------ Given passage ------

Regular readers of our San Antonio legal blog know that we frequently focus on our nation’s veterans and the medical care that they receive. You might have heard of a case in which a federal judge early this year found the Veterans Health Administration liable for the tragic suicide of an Iraq war veteran.
U.S. District Judge Julie Robinson recently awarded more than $480,000 to the vet’s two children and his father. The family charged the VA with negligence in the Marine veteran’s care and said the agency directly contributed to the death of 28-year-old Cpl. William Draughon.
The judge agreed and ordered the VA to pay noneconomic damages for pain, suffering and loss of companionship of $125,000 each to the two children, as well as $75,000 to Draughon’s father. The judge also divided $154,608 in economic damages between the three (approximately $51,500 for each recipient).
According to a news report, Draughon was a squad leader in Iraq in 2004. He was later honorably discharged from the Marine Corps.

------

**Work request A:**
List every dollar amount stated in the blog post above about the VA negligence case.
**Work request B:**
Continue the blog post about the VA negligence case, beginning right after its final sentence.

------ Dataset entries ------

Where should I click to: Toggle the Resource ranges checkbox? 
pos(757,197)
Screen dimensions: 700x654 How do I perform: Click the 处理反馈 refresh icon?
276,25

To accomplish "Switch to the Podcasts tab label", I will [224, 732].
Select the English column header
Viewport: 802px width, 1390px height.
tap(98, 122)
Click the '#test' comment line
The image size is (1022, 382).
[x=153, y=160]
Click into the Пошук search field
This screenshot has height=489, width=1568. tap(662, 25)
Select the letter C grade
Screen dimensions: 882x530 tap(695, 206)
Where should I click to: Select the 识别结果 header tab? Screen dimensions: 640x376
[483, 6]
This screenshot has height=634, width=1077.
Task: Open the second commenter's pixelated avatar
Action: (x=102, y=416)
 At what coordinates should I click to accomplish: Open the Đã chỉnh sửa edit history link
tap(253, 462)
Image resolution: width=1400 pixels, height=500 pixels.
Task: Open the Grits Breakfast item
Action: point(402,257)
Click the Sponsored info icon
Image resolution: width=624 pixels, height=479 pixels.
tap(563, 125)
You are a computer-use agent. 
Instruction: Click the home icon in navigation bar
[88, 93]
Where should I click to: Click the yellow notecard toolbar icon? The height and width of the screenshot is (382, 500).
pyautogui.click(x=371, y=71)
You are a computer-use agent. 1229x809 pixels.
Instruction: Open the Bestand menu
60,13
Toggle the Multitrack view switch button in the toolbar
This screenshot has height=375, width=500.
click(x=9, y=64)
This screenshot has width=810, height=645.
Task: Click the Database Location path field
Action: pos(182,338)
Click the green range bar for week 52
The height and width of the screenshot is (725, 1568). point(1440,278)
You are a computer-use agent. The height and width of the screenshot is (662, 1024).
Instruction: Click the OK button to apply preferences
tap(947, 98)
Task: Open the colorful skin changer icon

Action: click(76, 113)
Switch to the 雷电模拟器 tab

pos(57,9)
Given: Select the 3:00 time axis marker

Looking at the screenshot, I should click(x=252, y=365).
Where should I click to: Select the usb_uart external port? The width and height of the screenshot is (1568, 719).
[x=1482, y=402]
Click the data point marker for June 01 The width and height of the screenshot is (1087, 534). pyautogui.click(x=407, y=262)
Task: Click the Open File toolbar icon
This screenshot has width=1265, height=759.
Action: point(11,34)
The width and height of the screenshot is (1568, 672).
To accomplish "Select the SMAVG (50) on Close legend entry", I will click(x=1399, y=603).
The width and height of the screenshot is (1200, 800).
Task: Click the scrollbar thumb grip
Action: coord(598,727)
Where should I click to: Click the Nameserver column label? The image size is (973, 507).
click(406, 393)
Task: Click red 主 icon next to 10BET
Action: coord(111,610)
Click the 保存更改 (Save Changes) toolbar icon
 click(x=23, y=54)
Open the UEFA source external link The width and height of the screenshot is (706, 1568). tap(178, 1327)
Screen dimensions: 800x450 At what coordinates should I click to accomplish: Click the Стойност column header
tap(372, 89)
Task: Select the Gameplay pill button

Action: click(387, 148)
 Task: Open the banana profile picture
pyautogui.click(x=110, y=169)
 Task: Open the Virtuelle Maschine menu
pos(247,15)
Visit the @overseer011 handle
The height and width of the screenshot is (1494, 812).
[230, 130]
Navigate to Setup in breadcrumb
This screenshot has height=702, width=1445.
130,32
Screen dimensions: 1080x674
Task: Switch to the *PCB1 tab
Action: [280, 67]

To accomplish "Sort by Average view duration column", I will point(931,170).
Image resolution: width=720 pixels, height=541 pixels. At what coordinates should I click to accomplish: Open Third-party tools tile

------

**Task response A:**
- $480,000
- $125,000
- $75,000
- $154,608
- $51,500

**Task response B:**
After he returned home, the vet was diagnosed with post-traumatic stress disorder. He struggled with alcohol abuse and was more than once hospitalized at the Kansas City VA. His medical record indicates that he was flagged as a high risk for suicide.
Though no suicide risk assessment was performed, a suicide prevention coordinator removed the high-risk flag from his records just 90 days later.
After an argument with his girlfriend on St. Patrick’s Day of 2010, the veteran shot and killed himself in front of her and his brother.
Let’s hope that the favorable resolution of the lawsuit helps the family continue to heal and to honor its lost loved one.